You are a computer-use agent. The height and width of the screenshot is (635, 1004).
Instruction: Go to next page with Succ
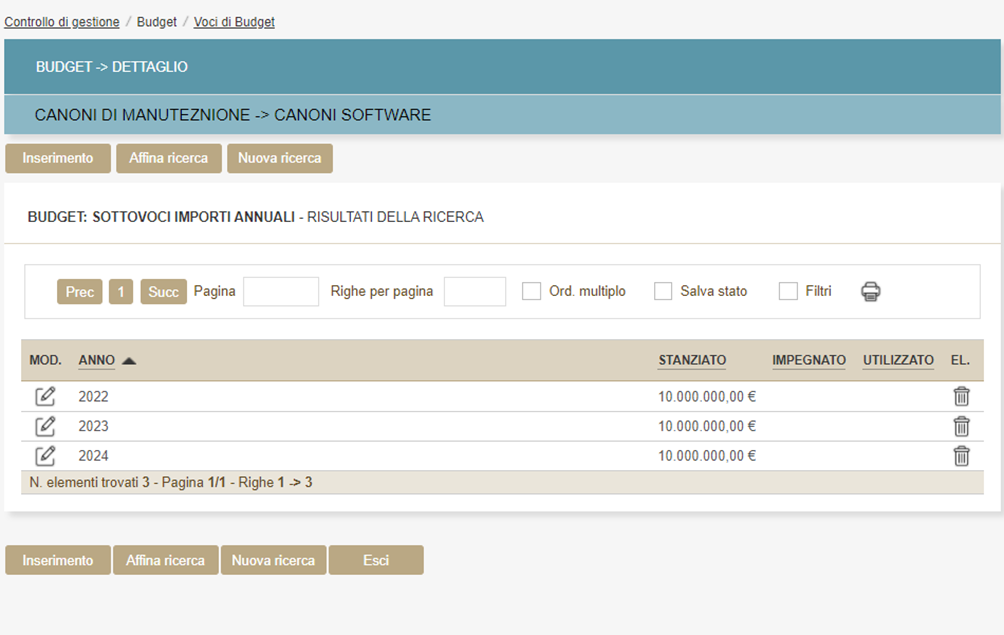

=====

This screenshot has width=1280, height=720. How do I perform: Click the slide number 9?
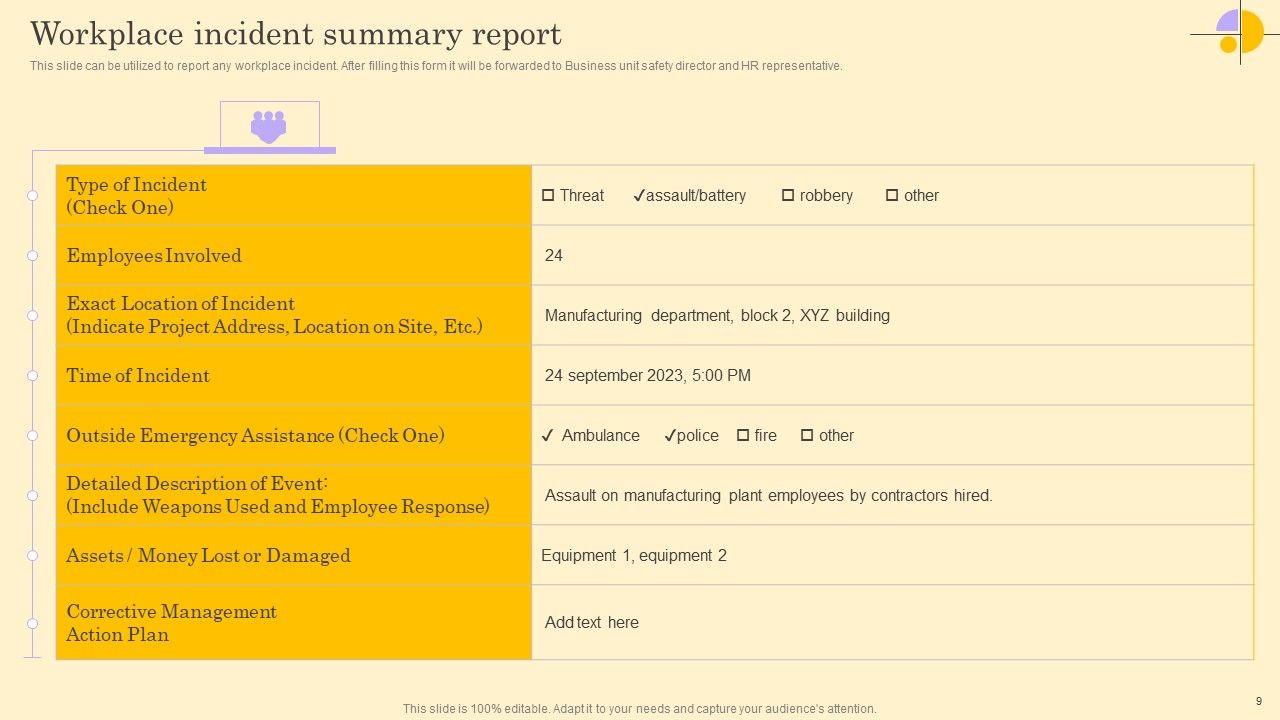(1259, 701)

=====

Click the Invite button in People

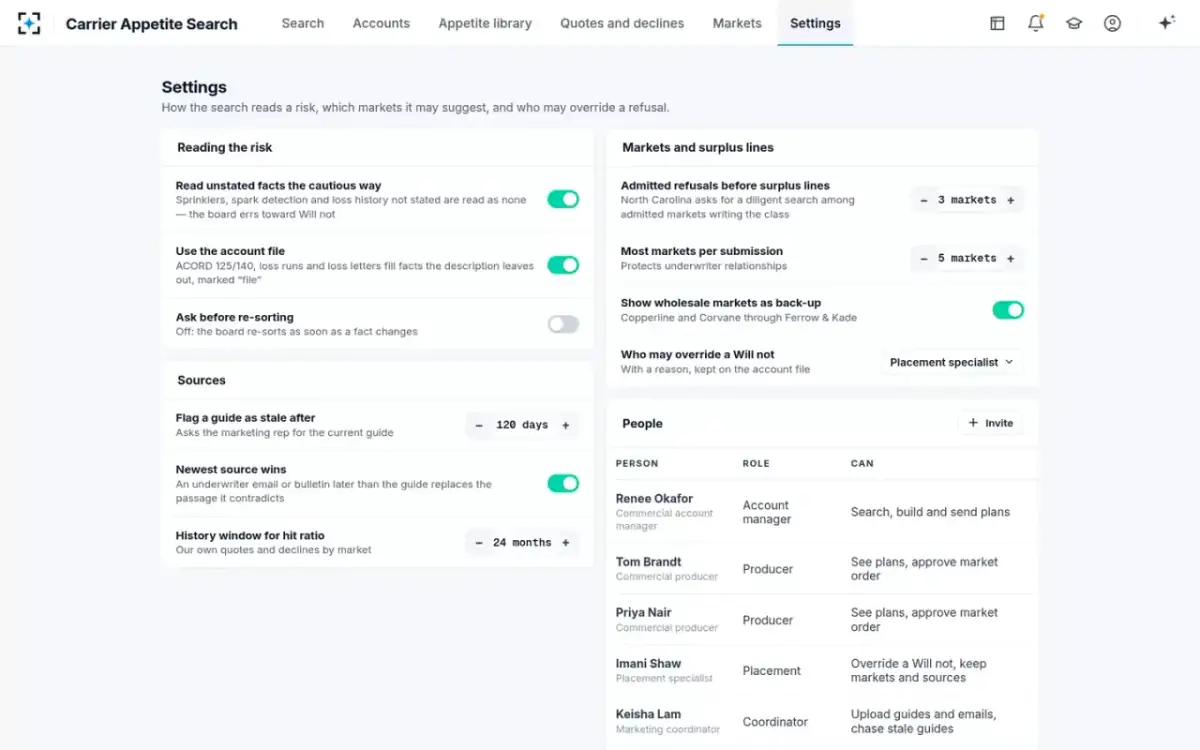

=====

▶ What you should do:
Your reply is to repeat, unchanged, the lines above running from the one with "You are a computer-use" up to and including the one with "Instruction: Go to next page with Succ".

▶ Result below:
You are a computer-use agent. The height and width of the screenshot is (635, 1004).
Instruction: Go to next page with Succ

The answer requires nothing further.